The personalization data we used for the Magazine was driven by an Engagement model based solely on purchase behavior.  FIPS added lots of other behavioral data points.  One of the most mind-blowing, and ultimately the most revealing idea, had to do with the use of Tootie – the Interactive Voice Response Unit.

Tootie began life ignored by our best customers – the same folks who specifically asked us for “a way to order without waiting on hold for a Net Rep”.  In other words, these customers craved more control of the Interactive system we offered them.

After Marketing decided to go in and Optimize what those smart engineers had built, Tootie rapidly gained support from best customers.  The “personality” of the VRU was so popular she would get Holiday cards and gifts from customers!

What we found buried in the FIPS model was this: changes in use of the VRU predicted eventual customer defection by defining a tremendously important concept – Peak Engagement.

Here’s a simple explanation of this part of the FIPS model: if the percentage of orders placed using Tootie was rising, the customer was Engaged, and accelerating.  If the percentage of orders placed using Tootie was falling, this best customer – even though she had been purchasing Frequently and purchased Recently – was dis-Engaging, and on the way to Defection.  For those of you who might care, the actual calculation was more like a “Rate of Change” idea.

Think about this for a second.  The customer, by all “normal” ways you might view behavior, was “Active” and still purchasing.  But there was a change in the associated behavior which predicted the customer was in Defection mode, that Engagement had Peaked.  It signaled the customer was beginning to dis-Engage even though the customer was still Active.  And it tuned out that Peak Engagement was the absolute highest ROMI opportunity for a Marketing intervention, a classic “TripWire” or trigger for taking Action.

For the digital analysts out there, this idea would be similar to a visitor who has a history of posting  comments or reviews evey week who continues to visit at the same rate, but all of a sudden posts less frequently, say every other week.  FIPS would look at this change and call it a “trigger”, predicting the visitor’s post frequency would start dropping, and then pretty soon, the visitor would simply stop visiting.

The question is, if you knew this scenario was going to play out for a whole segment of Buyers, Pokers, Frienders, Posters, Reviewers, or whatever your site’s primary Action is, what would you do?  How would you go about redesign or adding new functionality?  How would you treat them differently, what would you say?

For those of you that are into surveys, after this analysis, at least you would know who specifically to get feedback from.  Nothing like knowing exactly who they are behaviorally to get to Root Cause.
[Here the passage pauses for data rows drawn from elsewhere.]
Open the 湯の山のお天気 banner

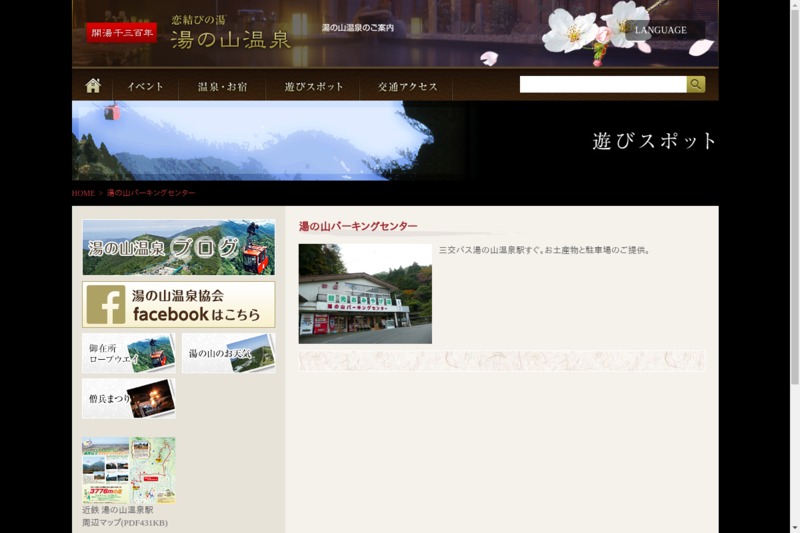pyautogui.click(x=229, y=354)
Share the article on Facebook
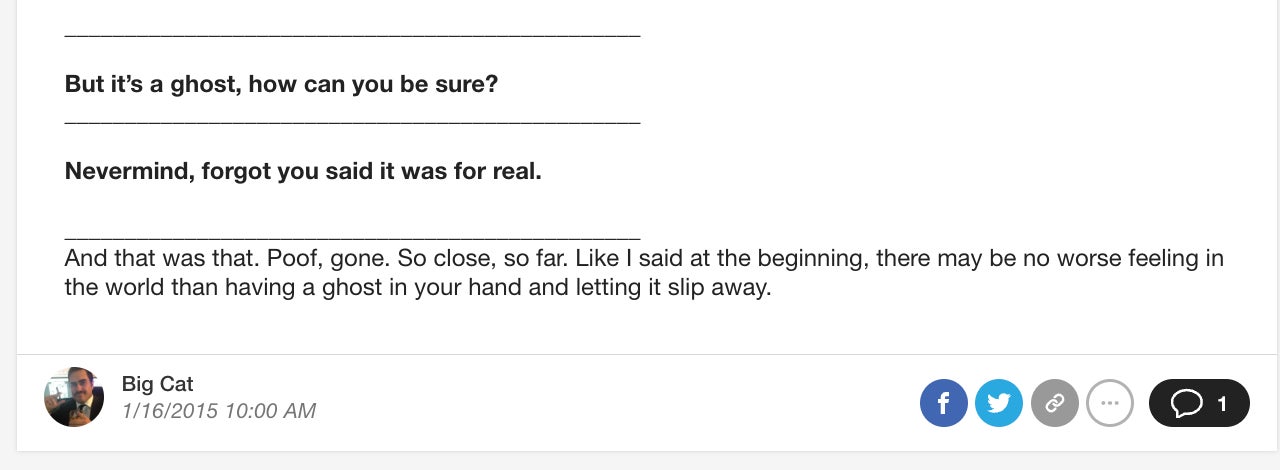The width and height of the screenshot is (1280, 470). pyautogui.click(x=943, y=403)
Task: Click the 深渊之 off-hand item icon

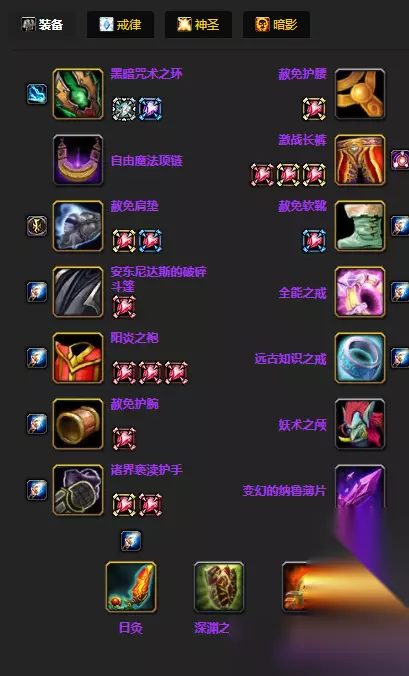Action: [x=219, y=587]

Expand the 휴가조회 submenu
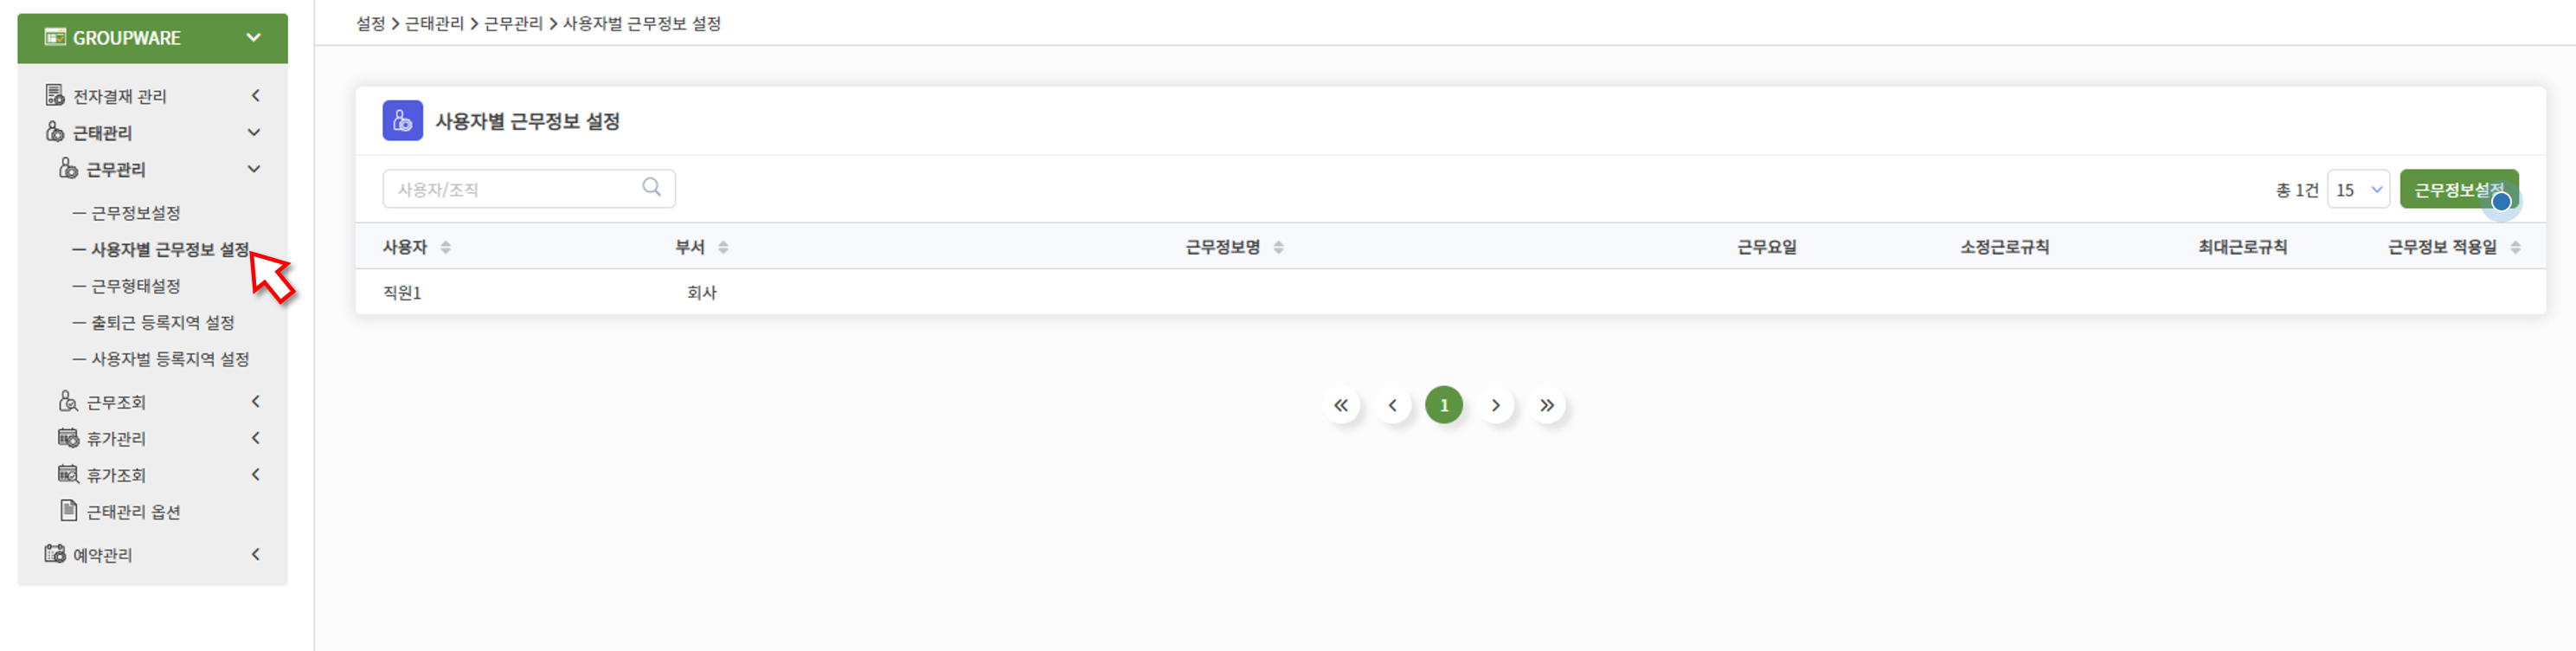coord(256,475)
The first time we heard about this Peak Engagement idea, everybody in the room (about 15 analysts / Marketers) gasped out loud, followed by a chorus of “NO WAY!” (this was the mid-90’s, remember).  The question, as with all great behavioral analysis, was “why?”  What explains the relationship between Tootie use and Peak Engagement?

We took customers who tripped Peak Engagement and ran their history backwards to look for clues.  We came to a perfectly mundane conclusion: when we could find something tangible, the root cause of this change in Tootie behavior often was what we called Friction.   In today’s language, you would probably call these causal events “customer experience issues”.

Oooh, call the Chief Customer Officer

In particular, for you segmentation fans, in order of magnitude:

1.  Customer bought a certain product or from a certain category.  If you followed this track down deeply enough, you usually found poor quality, misleading copy, high return rates, etc.

2.  Customer participated in a Marketing campaign.  Typically, these were run by well-meaning affiliates but not always; some were from other divisions of the company or mistakes we made.

3.  What appeared to be poor service experiences, probably related to #1 above, that could have or should have been handled in a more appropriate way, given the value of the customer.

The customer’s response, the “signal” they gave that Friction had entered their relationship with us, was a decline in direct interactivity with the system – declining rate of Tootie use.  The giving up of control over the system they had initially chosen to control.  In other words, it wasn’t as much of a pleasure to be in control anymore; Peak Engagement with the Interactive system had passed.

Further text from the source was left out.